**Reading passage:**
SpaCy models for using sentence-BERT

These details have not been verified by PyPI

Project links

Homepage

GitHub Statistics

View statistics for this project via Libraries.io, or by using our public dataset on Google BigQuery

Project description

Sentence-BERT for spaCy

This package wraps sentence-transformers (also known as sentence-BERT) directly in spaCy. You can substitute the vectors provided in any spaCy model with vectors that have been tuned specifically for semantic similarity.

The models below are suggested for analysing sentence similarity, as the STS benchmark indicates. Keep in mind that sentence-transformers are configured with a maximum sequence length of 128. Therefore for longer texts it may be more suitable to work with other models (e.g. Universal Sentence Encoder).

Install

To install this package, you can run one of the following:

pip install spacy_sentence_bert
pip install git+https://github.com/MartinoMensio/spacy-sentence-bert.git

You can install standalone spaCy packages from GitHub with pip. From the full list of models this table describes the models available.

**Do this:** Print, word for word, the part of the spaCy sentence-BERT page above that starts with the words "Sentence-BERT for spaCy" and ends with "Universal Sentence Encoder).".

**Data excerpt:**
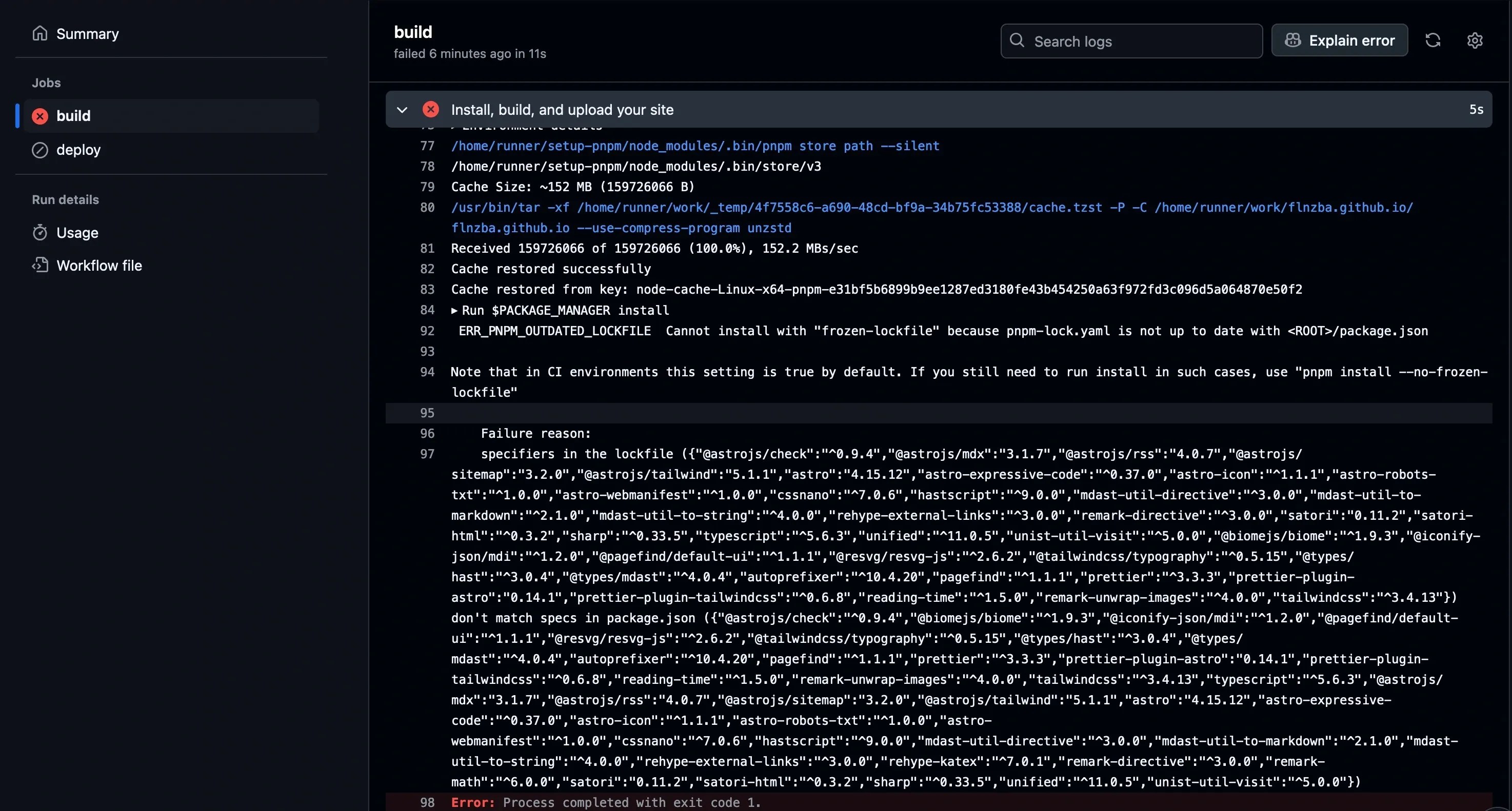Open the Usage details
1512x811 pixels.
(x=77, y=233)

**Written solution:**
Sentence-BERT for spaCy

This package wraps sentence-transformers (also known as sentence-BERT) directly in spaCy. You can substitute the vectors provided in any spaCy model with vectors that have been tuned specifically for semantic similarity.

The models below are suggested for analysing sentence similarity, as the STS benchmark indicates. Keep in mind that sentence-transformers are configured with a maximum sequence length of 128. Therefore for longer texts it may be more suitable to work with other models (e.g. Universal Sentence Encoder).